### Testo del documento ###
La Rete Euromediterranea per l’Umanizzazione della Medicina, nata nel 2007 e formalizzata nel 2009,  intendeva fronteggiare il crescente “disamore” per la sanità di tanta parte del pubblico degli assistiti e non meno del personale sanitario (misurabile nell’aumento del contenzioso medico-legale e dell’epidemia del burn out fra gli operatori della sanità).
Molti e diversi erano gli strumenti che avevamo allora individuato per sostenere il personale e per contrastare il malessere dei pazienti: pratiche artistiche, supporto alla relazione interpersonale, integrazione e accompagnamento alla morte, empowerment nelle competenze di insight, medicina narrativa, filosofia, psicologia transpersonale, meditazione, yoga, etc… Eravamo in cammino e facevamo sperimentazione e ricerca, riscoprendo via via anche il valore di antichi saperi, che sotto traccia erano sopravvissuti al cosiddetto progresso. Dal tempo della  fondazione della nostra Rete, queste pratiche non hanno fatto che espandersi, sia nella sanità pubblica che in forme sempre più autonome e creative.
### Righe estratte ###
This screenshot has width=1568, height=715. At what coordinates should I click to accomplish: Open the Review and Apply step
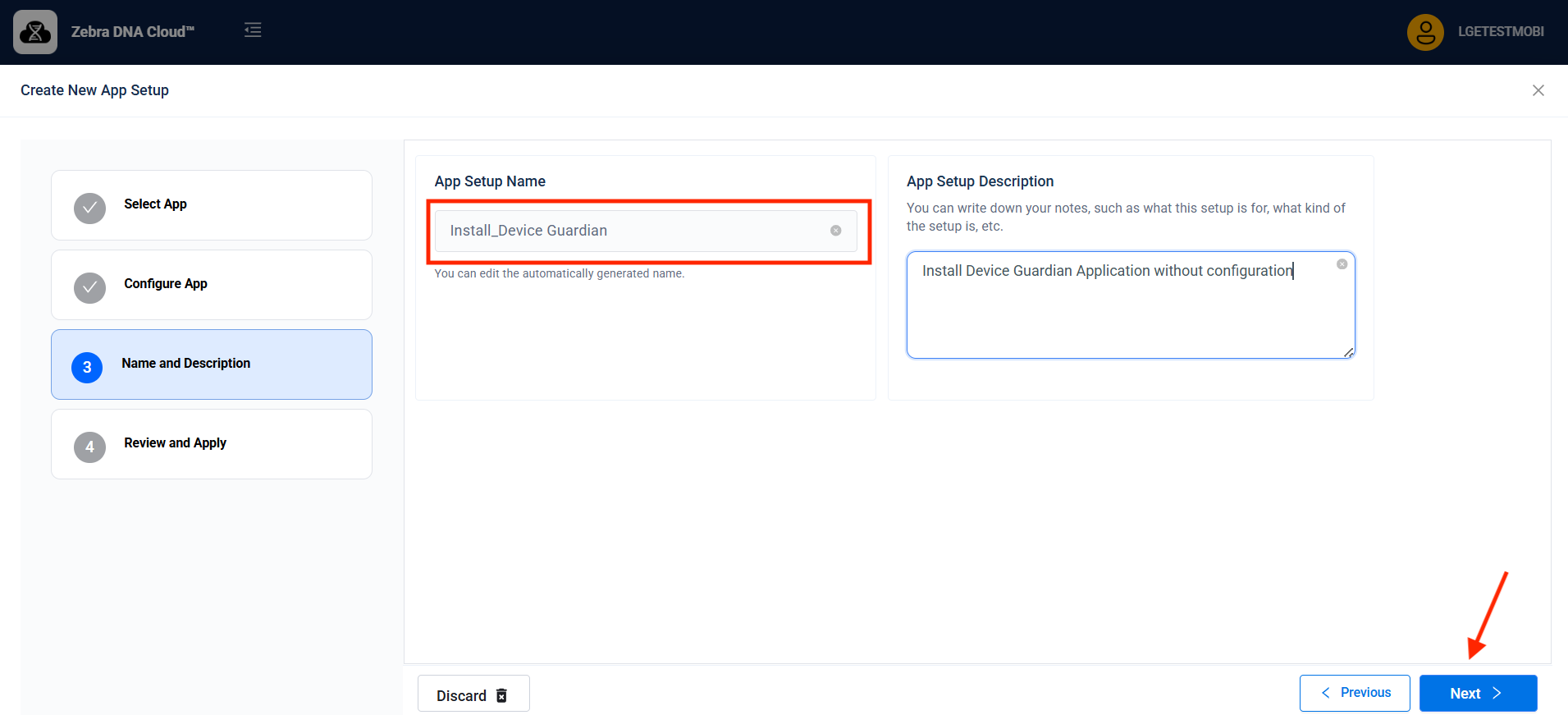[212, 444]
###
### Righe estratte ###
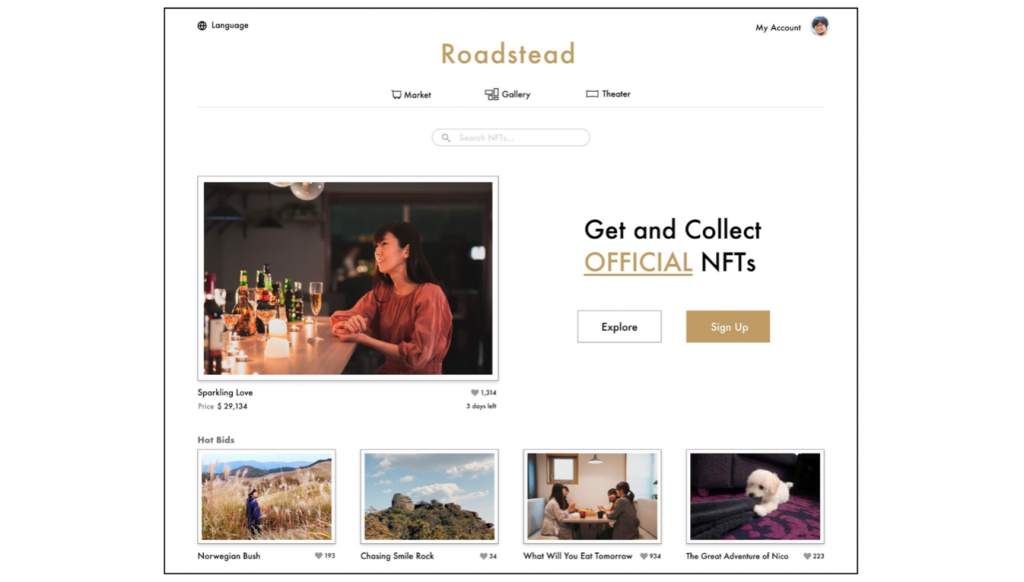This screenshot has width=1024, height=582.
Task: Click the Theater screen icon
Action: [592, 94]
###
In quale anno, secondo il testo del documento, è stata formalizzata la Rete Euromediterranea per l’Umanizzazione della Medicina?

• _Risultato_
Nel 2009.